The Republican House members who voted for Paul Ryan’s Ayn Rand wet-dream budget are apparently getting an earful from their constituents. And the earful isn’t coming from people wearing Bradley Manning T-shirts, but from crusty old baby boomers who probably voted for the GOP in the last election. Too bad their angst isn’t being amplified a hundred-fold through a gigantic echo chamber like the one Fox News and talk radio leased out to the Tea Party in their anti-”Obamacare” outbursts of August 2009.
The biggest difference between the two is not the astroturfing from Americans for Prosperity or all the corporate money from AHIP and the other predatory corporations feasting on the corpses of sick people, but the Grand Old Party — you gotta hand it to ‘em — the GOP latched on to the Tea Partiers, the Birthers, the disgruntled white folks, in short, their base, and rode their anger into power in 2010. The Great Shellacking.
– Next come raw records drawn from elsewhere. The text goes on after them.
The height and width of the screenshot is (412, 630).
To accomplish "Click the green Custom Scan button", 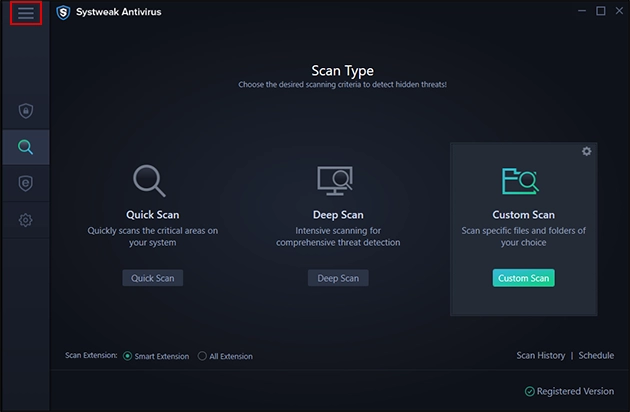I will coord(523,278).
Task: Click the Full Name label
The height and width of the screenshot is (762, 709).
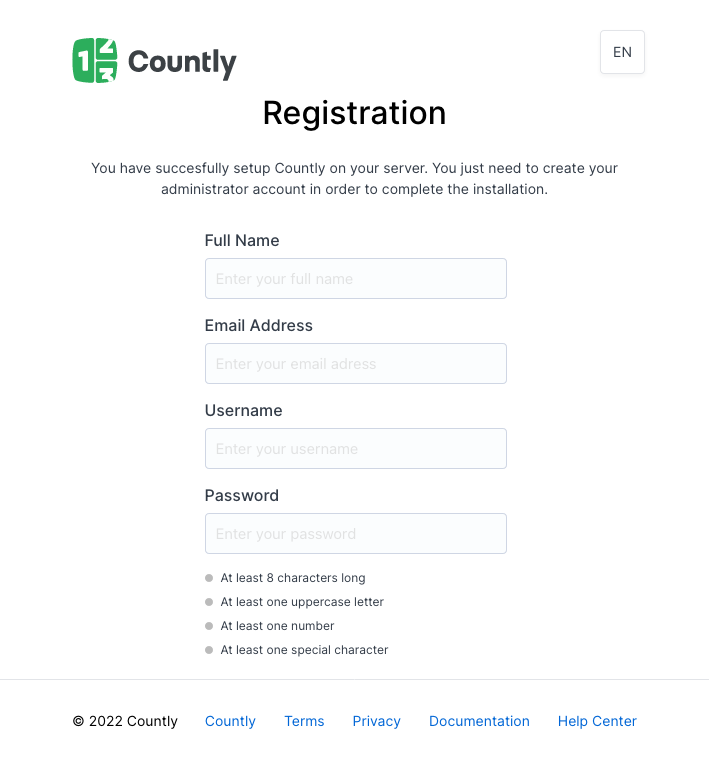Action: tap(242, 241)
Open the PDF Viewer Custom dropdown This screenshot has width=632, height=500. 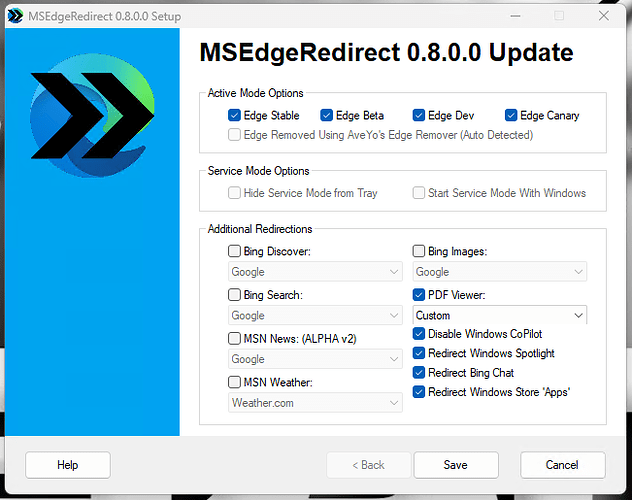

And the Democrats’ response to the wave of anger arising from their base? Do you think they’re going to channel it and ride it into power? With people like Kent Conrad and Erskine Bowles and Mark Warner who for some bizarre reason still affix a large-case “D” to their names, more or less endorsing the Paul Ryan-Ayn Rand wet-dream budget, but a slightly less Randian version (or so they say), my hopes aren’t running high.
And where does our leader stand on all of this? As was the case with holding Wall Street accountable, or Guantanamo, or the public option, or the wars, etc., he’s what we might call “out-of-the-loop.” Afraid to give the workers in Wisconsin or Ohio or Michigan or Florida his full-fledged support lest it might upset the Goldman Sachs boys who he needs to pile up that $1 billion in campaign cash to get re-elected. And, of course, if we just wait it out now, when he gets re-elected then all the “Change” and “Hope” at that time is gonna come asplashin’ down all around us.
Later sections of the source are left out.